**Excerpt to read**
▼

# Sufix line



## cygnus-x1 (Oct 12, 2005)

I am going to make the switch to Sufix Tritanium this year for use as my non-braid line. I found Sufix Tritanium Plus and on another site I found Sfix Titranium (no plus). I did not get item numbers to match them up so I assume they are different. The non plus line was also $10.00 cheaper for a 1 lb spool. So what is the difference AND is $40.99 a good/the best price I can get on a 1 lb spool of 17 lb Sufix Tritanium plus?

--
I fish therefore I am


----------



## Digger (Jan 4, 2000)

The plus is newer although who knows which the store would send you if you ordered the non plus. By the way where was the non plus at. Oh I should get the manual in the mail tuesday.


----------



## cygnus-x1 (Oct 12, 2005)

All Tackle, here is the link.

http://www.alltackle.com/sufix_tritanium_fishing_line.htm

It was $29.99 for a 1lb spool. Is its the same I think I'll snag one. Again I appreciate the mailing ... whenever it gets here it will be fine. thanks

-- 
I fish therefore I am


----------



## Ryan Y (Dec 1, 2005)

*I dont know who...*

But someone, made a buyer outa me...
Ive ben using the Tir for a year now,,,Use it for flounder fishiing (6lb test) bottom fishing (50lb test) and surf casting [(14-17)wish there was a 15lb in tri-tanium)]!


----------



## cygnus-x1 (Oct 12, 2005)

do you know of a difference between the tritanium plus and the tritanium? Or do you think they changed the name the non plus version may be old line?

--
I fish therefore I am


----------



## The Bucket (Mar 4, 2001)

*cx1, let me hijack this post w/some ...*

17lb Cajun Red Cast ! Yall need to get over the sufix tri mess, prove it on the field @ CCP and I'll buy it until then yall can keep pickin' out a birds nest  

Go hijenks, hijacks, & whatever line ya like,

`bucket


----------



## cygnus-x1 (Oct 12, 2005)

▲

(Lines of data)

▼

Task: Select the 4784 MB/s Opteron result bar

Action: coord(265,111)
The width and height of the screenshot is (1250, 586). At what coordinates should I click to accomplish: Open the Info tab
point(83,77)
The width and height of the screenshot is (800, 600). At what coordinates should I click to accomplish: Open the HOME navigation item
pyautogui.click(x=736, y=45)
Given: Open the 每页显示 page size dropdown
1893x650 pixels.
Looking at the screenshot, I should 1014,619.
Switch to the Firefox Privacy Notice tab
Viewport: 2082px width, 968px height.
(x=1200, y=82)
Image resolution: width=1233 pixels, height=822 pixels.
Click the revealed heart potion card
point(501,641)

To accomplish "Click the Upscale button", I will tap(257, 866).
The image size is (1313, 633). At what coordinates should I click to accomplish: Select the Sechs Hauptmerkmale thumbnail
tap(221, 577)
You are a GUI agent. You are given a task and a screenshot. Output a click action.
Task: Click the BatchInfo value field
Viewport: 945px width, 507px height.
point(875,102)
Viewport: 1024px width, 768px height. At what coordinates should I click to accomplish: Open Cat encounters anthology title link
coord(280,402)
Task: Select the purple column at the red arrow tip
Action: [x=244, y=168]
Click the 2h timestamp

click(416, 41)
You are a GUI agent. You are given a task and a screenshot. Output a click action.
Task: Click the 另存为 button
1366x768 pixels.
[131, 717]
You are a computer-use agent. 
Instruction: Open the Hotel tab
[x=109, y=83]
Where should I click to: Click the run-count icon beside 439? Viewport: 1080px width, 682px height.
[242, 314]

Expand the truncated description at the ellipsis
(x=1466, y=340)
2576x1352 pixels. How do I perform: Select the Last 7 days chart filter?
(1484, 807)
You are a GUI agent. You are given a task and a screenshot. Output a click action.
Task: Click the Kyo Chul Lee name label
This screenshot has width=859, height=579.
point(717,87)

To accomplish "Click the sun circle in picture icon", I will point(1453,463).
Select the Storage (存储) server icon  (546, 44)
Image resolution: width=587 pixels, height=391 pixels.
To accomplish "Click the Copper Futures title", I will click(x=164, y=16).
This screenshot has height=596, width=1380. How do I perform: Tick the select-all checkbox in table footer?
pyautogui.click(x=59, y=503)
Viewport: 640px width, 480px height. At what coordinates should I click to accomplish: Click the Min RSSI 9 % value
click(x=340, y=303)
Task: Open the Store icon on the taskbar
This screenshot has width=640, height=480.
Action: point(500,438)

▲

**Written instruction 1**
Condense the paragraph of the Sufix line thread that begins "I am going to make the switch" into a short bulleted list that keeps its main facts.
**Written instruction 2**
According to the Sufix line thread, why does cygnus-x1 assume that Sufix Tritanium Plus and plain Tritanium are different products? Answer in one to three sentences.
**Written instruction 3**
Proceed with the forum thread on Sufix line from the point where it ends.

**Reply 1**
- The poster plans to switch to Sufix Tritanium this year as a non-braid line.
- One site sells Sufix Tritanium Plus and another sells Tritanium without "Plus."
- The item numbers weren't matched up, so the poster assumes the two lines differ.
- The non-Plus line is $10.00 cheaper for a 1 lb spool.
- The poster asks what the difference is and whether $40.99 is a good or the best price for a 1 lb spool of 17 lb Tritanium Plus.

**Reply 2**
The poster did not match up item numbers for the two lines and so assumes they differ. The post also notes that the non-Plus line was $10.00 cheaper for a 1 lb spool.

**Reply 3**
Never heard of cajun red until you said something. I took a gander and said 'what the hell is he talkin' bout' using red fishing line ... don't he know that fish get spooked easily. Then I read that the color red is filtered out of the water at depths greater than 3 feet and now I'm thinking I gotta try me some of this stuff.

Since you are a believer ... have you fished both cajun red and sufix so that you have the experience to compare?

--
I fish therefore I am


----------



## The Bucket (Mar 4, 2001)

*cx1, line comps*

yes, have some suffix tri that I have casted and fished ... and it is real good line ... IMHO the sufix is probably the best castin' line while the red cast, silver thread, and even berkley big game "for me" are better fishin' lines   :--| 

figurin' this reply will start a fuss  

Go with your preference,

`bucket


----------



## mdram (Jul 18, 2005)

ive always been a fan of berkly big game, until last year i switched to iron silk and now prefer it.


----------



## chris storrs (Aug 25, 2005)

*sufix tri vs cajun*

ive used both....sufix IMO is the better line...the cajun does not tie knots as well IMO and got very brittle and weak in the first 5 days....


----------



## barty b (Dec 31, 2004)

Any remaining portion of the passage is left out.